From the experience of 70-year-old Vinayak Khushalrao Dhude of Talegaon, Wardha, who drank pesticide and died in the SDO's office after he lost in one stroke 50 acres of fertile land for the Wardha dam, to that of 25-year-old Mushtaq Mirkar, who miraculously survived a bullet-hit on his scalp when police opened fire on protesters at the site of the Jaitapur nuclear power park, the book takes us through several such stories of the ‘larger good'.

Dhude had told Hardikar that he would fight the acquisition, and if unheeded, would either kill the collector or kill himself. He chose to do the latter. This was not in the Midnapore of the early 20th century, but in the heart of ‘rich' Maharashtra in the 21st century. Mirkar, dizzy and heavy in the head still, is back fishing on the sea. But only for now. Although the "largest nuclear power park in the world" seems to have been put on hold, it is bound to be revived. "It will change the face of coastal areas", the minister, Narayan Rane, has said. Hardikar tells us how the area's fisherfolk are determined to oppose the project. They fish, worried like hell and woebegone, far away from the land of the cherry blossom. But they have heard of and know every detail of Fukushima. Tsunami is not the only Japanese reference word in their registers. "This is not about livelihood", they tell Hardikar, "It is about life."

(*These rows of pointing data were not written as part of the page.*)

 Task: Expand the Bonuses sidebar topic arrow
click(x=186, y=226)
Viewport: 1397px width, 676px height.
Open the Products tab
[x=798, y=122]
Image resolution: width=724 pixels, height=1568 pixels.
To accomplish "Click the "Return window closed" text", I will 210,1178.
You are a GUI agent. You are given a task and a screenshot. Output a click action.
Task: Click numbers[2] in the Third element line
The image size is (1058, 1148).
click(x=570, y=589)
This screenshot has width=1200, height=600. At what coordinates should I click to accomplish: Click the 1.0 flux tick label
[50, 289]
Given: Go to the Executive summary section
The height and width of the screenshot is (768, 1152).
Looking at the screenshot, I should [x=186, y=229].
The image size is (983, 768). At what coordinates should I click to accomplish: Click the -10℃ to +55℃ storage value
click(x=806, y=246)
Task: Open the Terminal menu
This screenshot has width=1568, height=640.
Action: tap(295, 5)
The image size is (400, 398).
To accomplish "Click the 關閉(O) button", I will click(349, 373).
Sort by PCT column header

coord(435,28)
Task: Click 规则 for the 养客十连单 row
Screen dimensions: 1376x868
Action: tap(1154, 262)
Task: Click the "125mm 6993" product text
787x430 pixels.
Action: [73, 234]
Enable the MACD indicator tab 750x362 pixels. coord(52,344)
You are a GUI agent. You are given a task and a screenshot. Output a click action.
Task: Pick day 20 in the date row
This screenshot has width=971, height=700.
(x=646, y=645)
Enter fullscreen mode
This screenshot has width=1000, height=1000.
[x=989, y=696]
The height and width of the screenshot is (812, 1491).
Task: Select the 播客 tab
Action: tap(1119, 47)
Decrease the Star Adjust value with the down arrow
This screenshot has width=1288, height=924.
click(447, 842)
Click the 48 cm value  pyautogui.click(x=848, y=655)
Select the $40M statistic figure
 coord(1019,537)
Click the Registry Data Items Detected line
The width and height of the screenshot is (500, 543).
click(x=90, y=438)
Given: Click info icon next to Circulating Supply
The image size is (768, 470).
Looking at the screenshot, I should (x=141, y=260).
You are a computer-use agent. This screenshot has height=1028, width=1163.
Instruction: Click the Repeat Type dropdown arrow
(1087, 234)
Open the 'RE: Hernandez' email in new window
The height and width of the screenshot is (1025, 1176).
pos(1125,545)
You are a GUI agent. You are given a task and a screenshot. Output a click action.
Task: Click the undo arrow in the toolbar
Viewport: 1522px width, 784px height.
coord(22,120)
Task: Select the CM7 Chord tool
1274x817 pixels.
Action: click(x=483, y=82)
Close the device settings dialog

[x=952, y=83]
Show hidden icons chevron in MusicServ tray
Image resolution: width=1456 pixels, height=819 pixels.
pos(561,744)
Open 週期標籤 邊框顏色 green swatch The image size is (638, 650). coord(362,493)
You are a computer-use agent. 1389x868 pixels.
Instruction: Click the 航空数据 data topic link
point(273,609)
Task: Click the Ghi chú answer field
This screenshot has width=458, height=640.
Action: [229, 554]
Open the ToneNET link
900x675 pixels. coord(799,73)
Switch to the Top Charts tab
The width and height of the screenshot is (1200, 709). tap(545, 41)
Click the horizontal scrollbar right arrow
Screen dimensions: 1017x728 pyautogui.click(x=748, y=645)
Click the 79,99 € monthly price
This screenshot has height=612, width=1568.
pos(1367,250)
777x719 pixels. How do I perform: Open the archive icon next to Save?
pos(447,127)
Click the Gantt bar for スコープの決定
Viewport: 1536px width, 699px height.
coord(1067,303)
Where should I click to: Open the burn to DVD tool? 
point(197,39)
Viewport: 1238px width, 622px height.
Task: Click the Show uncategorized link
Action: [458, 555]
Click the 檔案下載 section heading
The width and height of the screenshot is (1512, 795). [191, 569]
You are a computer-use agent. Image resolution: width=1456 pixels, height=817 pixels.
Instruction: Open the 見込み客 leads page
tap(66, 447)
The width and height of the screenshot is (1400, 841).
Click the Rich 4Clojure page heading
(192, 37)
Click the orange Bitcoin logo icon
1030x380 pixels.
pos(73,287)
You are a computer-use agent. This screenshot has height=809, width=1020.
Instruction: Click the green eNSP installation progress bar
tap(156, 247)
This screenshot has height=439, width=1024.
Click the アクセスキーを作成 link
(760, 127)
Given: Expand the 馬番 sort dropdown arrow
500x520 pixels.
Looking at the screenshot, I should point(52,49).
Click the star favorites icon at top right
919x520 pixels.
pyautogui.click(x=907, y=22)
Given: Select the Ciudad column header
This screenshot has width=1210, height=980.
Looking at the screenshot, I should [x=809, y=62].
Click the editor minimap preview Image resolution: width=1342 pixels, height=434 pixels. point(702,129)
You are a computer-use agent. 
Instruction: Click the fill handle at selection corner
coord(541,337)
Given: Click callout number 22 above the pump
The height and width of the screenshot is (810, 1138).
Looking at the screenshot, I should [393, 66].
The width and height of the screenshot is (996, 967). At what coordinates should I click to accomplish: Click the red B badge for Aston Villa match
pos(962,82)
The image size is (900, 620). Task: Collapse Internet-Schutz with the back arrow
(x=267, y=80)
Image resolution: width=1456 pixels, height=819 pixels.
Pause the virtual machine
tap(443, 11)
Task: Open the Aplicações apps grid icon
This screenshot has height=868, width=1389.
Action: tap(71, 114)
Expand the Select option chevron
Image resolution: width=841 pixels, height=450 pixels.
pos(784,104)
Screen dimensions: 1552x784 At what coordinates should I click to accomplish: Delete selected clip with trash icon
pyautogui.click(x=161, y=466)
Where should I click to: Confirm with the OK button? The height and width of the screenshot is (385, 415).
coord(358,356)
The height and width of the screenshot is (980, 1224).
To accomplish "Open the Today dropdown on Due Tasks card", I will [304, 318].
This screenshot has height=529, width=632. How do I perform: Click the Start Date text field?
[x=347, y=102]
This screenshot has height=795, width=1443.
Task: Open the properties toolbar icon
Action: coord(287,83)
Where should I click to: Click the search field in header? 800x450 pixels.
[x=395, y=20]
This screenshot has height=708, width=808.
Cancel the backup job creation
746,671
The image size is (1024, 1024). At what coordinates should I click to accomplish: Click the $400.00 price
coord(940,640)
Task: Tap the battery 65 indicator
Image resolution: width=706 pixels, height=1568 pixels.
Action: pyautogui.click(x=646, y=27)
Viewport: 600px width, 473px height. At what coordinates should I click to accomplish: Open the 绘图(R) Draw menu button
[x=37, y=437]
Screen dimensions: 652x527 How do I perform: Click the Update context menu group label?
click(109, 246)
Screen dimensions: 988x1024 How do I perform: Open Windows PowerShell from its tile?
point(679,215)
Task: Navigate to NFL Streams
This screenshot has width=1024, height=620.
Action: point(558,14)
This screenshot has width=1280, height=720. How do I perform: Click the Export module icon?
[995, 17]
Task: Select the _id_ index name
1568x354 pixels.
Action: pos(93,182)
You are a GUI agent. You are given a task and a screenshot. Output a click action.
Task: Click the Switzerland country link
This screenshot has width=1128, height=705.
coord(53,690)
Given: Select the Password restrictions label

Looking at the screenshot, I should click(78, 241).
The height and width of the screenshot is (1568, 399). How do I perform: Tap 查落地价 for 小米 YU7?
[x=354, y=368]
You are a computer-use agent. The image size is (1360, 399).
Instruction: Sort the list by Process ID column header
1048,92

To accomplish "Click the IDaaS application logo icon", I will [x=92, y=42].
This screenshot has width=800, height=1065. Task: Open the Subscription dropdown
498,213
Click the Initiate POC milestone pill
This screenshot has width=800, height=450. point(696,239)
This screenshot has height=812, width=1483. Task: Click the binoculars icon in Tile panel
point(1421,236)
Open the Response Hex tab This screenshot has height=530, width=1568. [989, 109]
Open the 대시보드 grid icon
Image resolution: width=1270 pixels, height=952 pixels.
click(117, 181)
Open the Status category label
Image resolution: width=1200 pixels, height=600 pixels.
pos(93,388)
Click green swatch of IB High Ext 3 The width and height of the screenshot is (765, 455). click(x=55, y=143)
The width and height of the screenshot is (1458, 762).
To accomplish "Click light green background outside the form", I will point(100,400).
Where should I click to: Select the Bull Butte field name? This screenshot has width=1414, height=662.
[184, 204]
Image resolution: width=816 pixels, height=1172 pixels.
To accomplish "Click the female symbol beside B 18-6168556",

Hardikar acknowledges that he has been inspired by P. Sainath's Everybody Loves a Good Drought: Stories from India's Poorest Districts. That landmark book, like Sunil Janah's photographs of the 1943 Bengal famine and Somnath Hore's woodcuts of the Tebhaga agitations, has become a benchmark document, in real time, of a corrosive and chronic national trauma overlaid by illusions of the ‘larger good'. A Village Awaits Doomsday is more than a companion volume to Sainath's landmark work. It is its inspired and inspiring successor.